══ VORLIEGENDER TEXT

Zwischen Tradition und Moderne

Misdroys Bausubstanz mit der historischen Bäderarchitektur verleiht dem Seebad das Gesicht

Thorsten Seegert
02.05.2024

Zwischen Swine und Dievenow liegt die Insel Wollin. Einst von Usedom aus mit Fähren erreichbar, ist sie nun sogar durch einen Tunnel mit der Schwesterinsel verbunden. Das erleichtert auch die Anfahrt nach Misdroy, das eines der bekanntesten pommerschen Seebäder ist. Der Berliner Autor Edwin Müller umschrieb dessen Lage einst so: „... umschlossen von den Abhängen einer bewaldeten Hügelkette, die bei den Lebbiner Bergen am Haff beginnt, und sich über Misdroy hinaus am ganzen nördlichen Küstensaume der Insel hart am Meeresstrande hinzieht.“

Wer heute in das Zentrum des Seebades fährt, wird vor allem auf die vielen Parkplätze aufmerksam, die schon vorab zur Ausfahrt auffordern. Da die Saison jedoch gerade beginnt, konnten wir ganz ohne Sorge bis zum Kurpark des Seebades fahren. Von dort führte uns nun der Weg zunächst in Richtung des Kurhauses, das bis heute nichts von seinem alten Charme eingebüßt hat. Ein Blick zurück lässt auch die Kirche in der Ferne erkennen. Der markante Ziegelbau wurde in den 1860er Jahren nach Plänen des Baumeisters Friedrich August Stüler (1800–1865) auf der Königshöhe errichtet.

════
══ GEGEBENE DATEN

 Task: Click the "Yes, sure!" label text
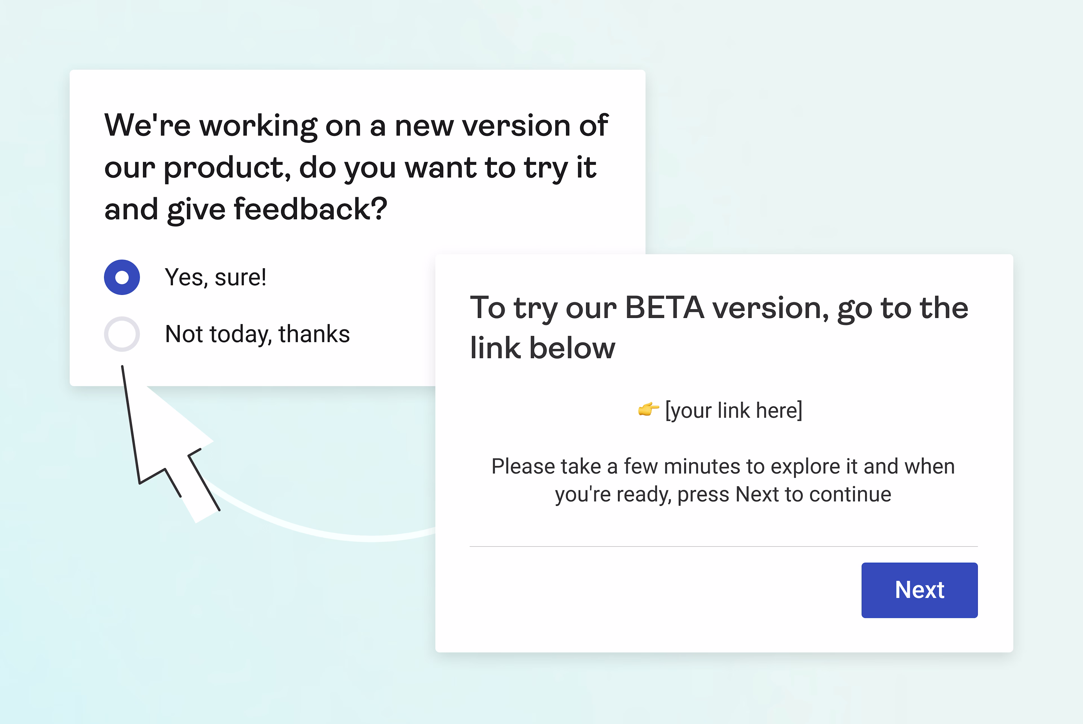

════

• ARBEITSAUFTRAG
Schreiben Sie aus dem Text über Misdroy die Passage zwischen „Wer heute in“ und „der Königshöhe errichtet.“ wortgetreu ab, beide Stellen eingeschlossen.

• MUSTERLÖSUNG
Wer heute in das Zentrum des Seebades fährt, wird vor allem auf die vielen Parkplätze aufmerksam, die schon vorab zur Ausfahrt auffordern. Da die Saison jedoch gerade beginnt, konnten wir ganz ohne Sorge bis zum Kurpark des Seebades fahren. Von dort führte uns nun der Weg zunächst in Richtung des Kurhauses, das bis heute nichts von seinem alten Charme eingebüßt hat. Ein Blick zurück lässt auch die Kirche in der Ferne erkennen. Der markante Ziegelbau wurde in den 1860er Jahren nach Plänen des Baumeisters Friedrich August Stüler (1800–1865) auf der Königshöhe errichtet.